SIL Writing Systems Technology

Graphite

A free and open rendering engine for complex scripts

Graphite Tutorial

Unit 18: Corresponding classes revisited

Exercise

Discussion

In Unit 4 we saw that Graphite uses the mechanism of corresponding classes to select glyphs for output. In other words, the members of the input and output classes are assumed to correspond, and the glyph to be output is the one that is at the same position within the output class as the input glyph is within the input class.

This idea can be extended to glyphs that are in different slots in the rule. The dollar sign ($) followed by a slot number indicates which slot in the input is to be used for the purposes of determining the relevant item position.

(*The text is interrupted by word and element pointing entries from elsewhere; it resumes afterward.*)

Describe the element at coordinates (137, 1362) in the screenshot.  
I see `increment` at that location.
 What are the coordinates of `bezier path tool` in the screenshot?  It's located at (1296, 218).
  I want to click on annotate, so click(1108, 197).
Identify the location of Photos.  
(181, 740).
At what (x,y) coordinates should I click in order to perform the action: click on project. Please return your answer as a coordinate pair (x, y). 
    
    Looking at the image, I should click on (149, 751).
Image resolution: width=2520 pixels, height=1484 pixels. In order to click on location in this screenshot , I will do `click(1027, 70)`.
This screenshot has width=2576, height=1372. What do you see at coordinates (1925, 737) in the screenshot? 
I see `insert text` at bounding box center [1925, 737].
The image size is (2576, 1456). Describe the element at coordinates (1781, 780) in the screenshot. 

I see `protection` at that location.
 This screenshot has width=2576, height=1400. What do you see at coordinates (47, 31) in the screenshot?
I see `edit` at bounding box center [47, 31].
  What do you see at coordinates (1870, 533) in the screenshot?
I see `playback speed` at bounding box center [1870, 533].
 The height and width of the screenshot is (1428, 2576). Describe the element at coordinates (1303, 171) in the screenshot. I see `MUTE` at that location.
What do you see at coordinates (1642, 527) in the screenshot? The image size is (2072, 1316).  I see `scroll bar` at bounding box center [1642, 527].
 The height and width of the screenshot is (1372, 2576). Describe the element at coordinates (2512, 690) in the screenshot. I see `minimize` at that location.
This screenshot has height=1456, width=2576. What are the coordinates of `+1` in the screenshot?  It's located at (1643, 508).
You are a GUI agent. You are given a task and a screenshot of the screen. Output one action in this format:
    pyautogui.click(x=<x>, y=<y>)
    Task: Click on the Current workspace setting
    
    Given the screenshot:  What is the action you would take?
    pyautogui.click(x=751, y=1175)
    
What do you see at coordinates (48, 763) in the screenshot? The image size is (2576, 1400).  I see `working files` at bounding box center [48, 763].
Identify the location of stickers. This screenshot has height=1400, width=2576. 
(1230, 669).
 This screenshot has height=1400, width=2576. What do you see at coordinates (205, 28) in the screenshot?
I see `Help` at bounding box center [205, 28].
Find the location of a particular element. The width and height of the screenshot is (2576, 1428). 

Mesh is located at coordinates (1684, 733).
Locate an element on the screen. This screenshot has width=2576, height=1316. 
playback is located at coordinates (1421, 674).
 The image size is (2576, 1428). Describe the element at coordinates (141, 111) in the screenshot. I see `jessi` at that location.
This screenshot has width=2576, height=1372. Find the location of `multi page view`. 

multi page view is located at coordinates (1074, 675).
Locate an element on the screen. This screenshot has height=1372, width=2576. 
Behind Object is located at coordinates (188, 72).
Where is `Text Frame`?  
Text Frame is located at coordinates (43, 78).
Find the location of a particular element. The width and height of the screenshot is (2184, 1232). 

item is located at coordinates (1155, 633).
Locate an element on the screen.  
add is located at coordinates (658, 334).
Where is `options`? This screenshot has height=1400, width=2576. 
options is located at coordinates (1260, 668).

For instance, suppose in your font you have different versions of a certain lower diacritic depending on whether it is to be positioned below a base glyph with a descender or without. We can use the corresponding-class approach by creating two classes of glyphs, one containing the list of base glyphs and another containing the corresponding diacritics.

table(glyph)
  clsBase = unicode(0x61..0x7a);
  clsDiacPositioned = (gNormal, gNormal, gNormal,  // abc
      gNormal, gNormal, gNormal, gLowered,         // defg
      gNormal, gNormal, gLowered, ...);            // hij…
endtable;

The two instances of gLowered in the clsDiacPositioned class correspond to the characters g and j, which have descenders.

Then the following rule is used to select the proper form of the diacritic, depending on the preceeding base character:

clsBase  clsDiac   >   @1  clsDiacPositioned$1;

Suppose the base glyph in the input is g. The $1 syntax tells us to determine which item g is within its input class (clsBase). The answer is 7, and so the seventh item of class clsDiacPositioned - gLowered - is selected as the glyph to put into the output in the place of the original diacritic. On the other hand, suppose the base glyph in the input is d. Again, the $1 syntax tells us to determine which item d is within the clsBase class. The answer is 4, and so the fourth item of class clsDiacPositioned - gNormal - placed in the output.

In both cases, @1 causes the base character itself to be passed through unchanged.

Exercise

Extend your program from Exercise 17 to adjust the capitalization of the reordered items. If the original consonant was uppercase, the reordered vowel should be uppercase in the rendering, and the consonant should become lowercase. In other words, “Cup” is rendered as “Ucp”.